On l’aura compris, les 450 salariés – dont 200 chercheurs – spécialement formés travaillent en permanence avec plus de 50 virus à la dangerosité variable. Mais désormais, toutes leurs forces  se concentrent sur le coronavirus. «Les études que nous menons sur le monde animal sont essentielles, conclut Elke Reinking. Il faut à tout prix clarifier s’il existe un risque infectieux pour les animaux domestiques et de rente et évaluer si le virus peut être excrété par eux.» D’ici le début du mois de mai, les recherches devraient livrer leurs premières conclusions et répondre à ces questions.

+ D’infos www.fli.de

Texte(s): Claire Muller
Photo(s): DR

Un centre de recherches unique au monde

L’île de Riems abrite l’Institut Friedrich-Loeffler depuis 1910. Longtemps, seul un téléphérique reliait l’île au continent. Une cabine était réservée aux scientifiques, l’autre aux animaux sur lesquels étaient effectués les essais. Depuis 1971, un pont a été construit, mais la spécificité de ce centre de recherche unique au monde, sollicité lors d’épidémies comme la grippe porcine en 2009 ou le SRAS en 2002-2003, n’a pas changé. Plus de 200 boxes accueillent canards, lamas, renards, vaches, mais aussi insectes en tout genre. Parmi les principales découvertes de cet institut financé par l’État allemand, celle du virus  de la fièvre aphteuse et de son premier vaccin actif en 1938, la mise au point de vaccins contre la peste porcine classique chez le sanglier et la découverte du virus de Schmallenberg.

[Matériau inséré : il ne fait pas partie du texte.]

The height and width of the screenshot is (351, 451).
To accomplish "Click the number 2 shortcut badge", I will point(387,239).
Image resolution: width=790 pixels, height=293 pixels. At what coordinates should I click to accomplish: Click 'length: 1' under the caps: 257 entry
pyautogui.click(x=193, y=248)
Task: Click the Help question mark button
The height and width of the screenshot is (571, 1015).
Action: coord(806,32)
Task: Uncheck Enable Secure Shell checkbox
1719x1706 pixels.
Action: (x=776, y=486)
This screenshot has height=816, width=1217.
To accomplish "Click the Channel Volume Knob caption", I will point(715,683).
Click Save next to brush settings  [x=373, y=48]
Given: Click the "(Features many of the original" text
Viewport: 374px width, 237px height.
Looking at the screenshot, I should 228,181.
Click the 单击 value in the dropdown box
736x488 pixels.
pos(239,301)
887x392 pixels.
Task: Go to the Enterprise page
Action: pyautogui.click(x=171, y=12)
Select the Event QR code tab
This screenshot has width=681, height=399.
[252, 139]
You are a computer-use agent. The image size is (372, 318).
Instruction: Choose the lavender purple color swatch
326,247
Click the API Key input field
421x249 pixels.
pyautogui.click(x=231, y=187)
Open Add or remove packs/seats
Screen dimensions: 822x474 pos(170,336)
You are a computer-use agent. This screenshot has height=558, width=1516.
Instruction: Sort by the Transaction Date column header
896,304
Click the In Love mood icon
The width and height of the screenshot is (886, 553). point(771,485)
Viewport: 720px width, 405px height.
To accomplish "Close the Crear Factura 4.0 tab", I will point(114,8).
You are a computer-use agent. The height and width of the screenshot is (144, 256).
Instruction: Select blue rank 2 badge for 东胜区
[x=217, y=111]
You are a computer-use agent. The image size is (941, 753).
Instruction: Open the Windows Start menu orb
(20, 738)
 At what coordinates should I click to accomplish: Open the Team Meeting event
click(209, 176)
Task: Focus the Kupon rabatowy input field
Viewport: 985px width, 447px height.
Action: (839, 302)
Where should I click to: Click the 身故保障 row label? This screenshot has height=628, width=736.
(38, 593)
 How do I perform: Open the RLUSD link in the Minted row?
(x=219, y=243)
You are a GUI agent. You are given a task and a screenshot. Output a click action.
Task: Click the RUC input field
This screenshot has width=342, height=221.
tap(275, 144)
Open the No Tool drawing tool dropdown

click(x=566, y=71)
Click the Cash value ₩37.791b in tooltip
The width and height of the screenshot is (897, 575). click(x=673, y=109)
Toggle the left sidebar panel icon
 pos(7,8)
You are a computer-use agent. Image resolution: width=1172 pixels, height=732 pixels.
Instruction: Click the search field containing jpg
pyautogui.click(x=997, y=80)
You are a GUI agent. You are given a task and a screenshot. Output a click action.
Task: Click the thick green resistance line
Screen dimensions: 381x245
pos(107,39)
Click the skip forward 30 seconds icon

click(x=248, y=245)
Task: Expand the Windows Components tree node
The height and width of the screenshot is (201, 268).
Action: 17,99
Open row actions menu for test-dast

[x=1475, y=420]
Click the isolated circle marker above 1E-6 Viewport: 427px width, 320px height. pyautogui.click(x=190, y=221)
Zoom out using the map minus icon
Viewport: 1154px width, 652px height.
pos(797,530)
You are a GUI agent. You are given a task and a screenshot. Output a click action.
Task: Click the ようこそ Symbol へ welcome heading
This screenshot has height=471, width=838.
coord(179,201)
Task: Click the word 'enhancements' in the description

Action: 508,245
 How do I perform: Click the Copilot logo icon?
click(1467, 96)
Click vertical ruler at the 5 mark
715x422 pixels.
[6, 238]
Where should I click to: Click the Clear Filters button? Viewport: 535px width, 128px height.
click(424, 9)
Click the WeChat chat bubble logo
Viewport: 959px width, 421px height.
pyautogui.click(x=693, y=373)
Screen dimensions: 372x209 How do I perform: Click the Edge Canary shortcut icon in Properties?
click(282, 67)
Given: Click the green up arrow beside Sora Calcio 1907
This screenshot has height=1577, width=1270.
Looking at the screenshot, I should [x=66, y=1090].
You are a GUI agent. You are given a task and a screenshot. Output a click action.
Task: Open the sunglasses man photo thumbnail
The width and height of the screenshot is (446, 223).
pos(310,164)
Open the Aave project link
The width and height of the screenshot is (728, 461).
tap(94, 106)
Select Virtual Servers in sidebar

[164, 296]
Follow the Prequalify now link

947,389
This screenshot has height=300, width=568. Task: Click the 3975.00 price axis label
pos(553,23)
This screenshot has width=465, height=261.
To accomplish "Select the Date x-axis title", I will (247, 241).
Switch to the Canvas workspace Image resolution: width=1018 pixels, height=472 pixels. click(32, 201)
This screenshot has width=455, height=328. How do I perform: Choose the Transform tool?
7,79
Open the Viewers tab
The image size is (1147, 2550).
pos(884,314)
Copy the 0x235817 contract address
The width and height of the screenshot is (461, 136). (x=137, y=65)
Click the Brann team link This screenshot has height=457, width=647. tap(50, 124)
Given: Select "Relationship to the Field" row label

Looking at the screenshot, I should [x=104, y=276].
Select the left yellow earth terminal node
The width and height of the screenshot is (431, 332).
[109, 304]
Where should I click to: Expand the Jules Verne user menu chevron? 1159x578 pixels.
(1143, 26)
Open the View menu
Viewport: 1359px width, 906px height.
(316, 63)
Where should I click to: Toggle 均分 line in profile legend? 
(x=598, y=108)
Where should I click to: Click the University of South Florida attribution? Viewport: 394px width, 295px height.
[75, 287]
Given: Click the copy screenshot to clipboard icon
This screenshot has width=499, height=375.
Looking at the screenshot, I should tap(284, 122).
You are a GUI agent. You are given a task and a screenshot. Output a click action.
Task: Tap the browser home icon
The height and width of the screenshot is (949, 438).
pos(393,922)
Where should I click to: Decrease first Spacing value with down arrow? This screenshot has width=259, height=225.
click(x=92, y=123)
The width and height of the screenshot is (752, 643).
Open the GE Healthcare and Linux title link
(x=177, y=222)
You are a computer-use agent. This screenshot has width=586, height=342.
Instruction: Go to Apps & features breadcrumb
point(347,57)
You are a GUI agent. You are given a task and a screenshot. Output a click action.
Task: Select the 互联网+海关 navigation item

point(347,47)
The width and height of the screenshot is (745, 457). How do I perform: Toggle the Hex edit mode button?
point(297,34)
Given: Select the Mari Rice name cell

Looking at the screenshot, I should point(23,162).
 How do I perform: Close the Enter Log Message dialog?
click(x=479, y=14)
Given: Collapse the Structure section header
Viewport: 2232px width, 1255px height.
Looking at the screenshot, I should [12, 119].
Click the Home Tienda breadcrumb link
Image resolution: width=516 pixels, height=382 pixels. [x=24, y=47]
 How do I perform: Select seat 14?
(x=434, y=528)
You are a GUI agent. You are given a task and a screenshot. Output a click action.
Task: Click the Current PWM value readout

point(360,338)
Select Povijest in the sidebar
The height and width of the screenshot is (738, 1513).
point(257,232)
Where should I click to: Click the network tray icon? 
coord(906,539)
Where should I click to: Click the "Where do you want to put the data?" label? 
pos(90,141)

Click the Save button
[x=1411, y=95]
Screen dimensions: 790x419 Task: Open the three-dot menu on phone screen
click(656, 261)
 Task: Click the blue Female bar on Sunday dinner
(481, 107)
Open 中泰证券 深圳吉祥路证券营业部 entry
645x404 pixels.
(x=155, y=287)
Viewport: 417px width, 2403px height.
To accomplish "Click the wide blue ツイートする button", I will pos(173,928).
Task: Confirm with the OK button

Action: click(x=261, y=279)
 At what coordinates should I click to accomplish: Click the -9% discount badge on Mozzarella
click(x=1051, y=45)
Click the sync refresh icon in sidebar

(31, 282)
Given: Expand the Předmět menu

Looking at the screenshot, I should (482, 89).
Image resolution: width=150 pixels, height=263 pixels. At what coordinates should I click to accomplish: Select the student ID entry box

Porcs et poulets insensibles?

Les porcs et poulets ont également été testés ces dernières semaines pour déterminer leur sensibilité au coronavirus et leur rôle de potentiel réservoir à la multiplication de l’agent pathogène. Or les premiers résultats indiquent que, dans des conditions expérimentales, ni les porcs ni les poulets ne s’avèrent sensibles à l’infection par  le SRAS-CoV-2. Ils ne présenteraient donc pas de risque pour la santé humaine. Les résultats définitifs sont attendus prochainement.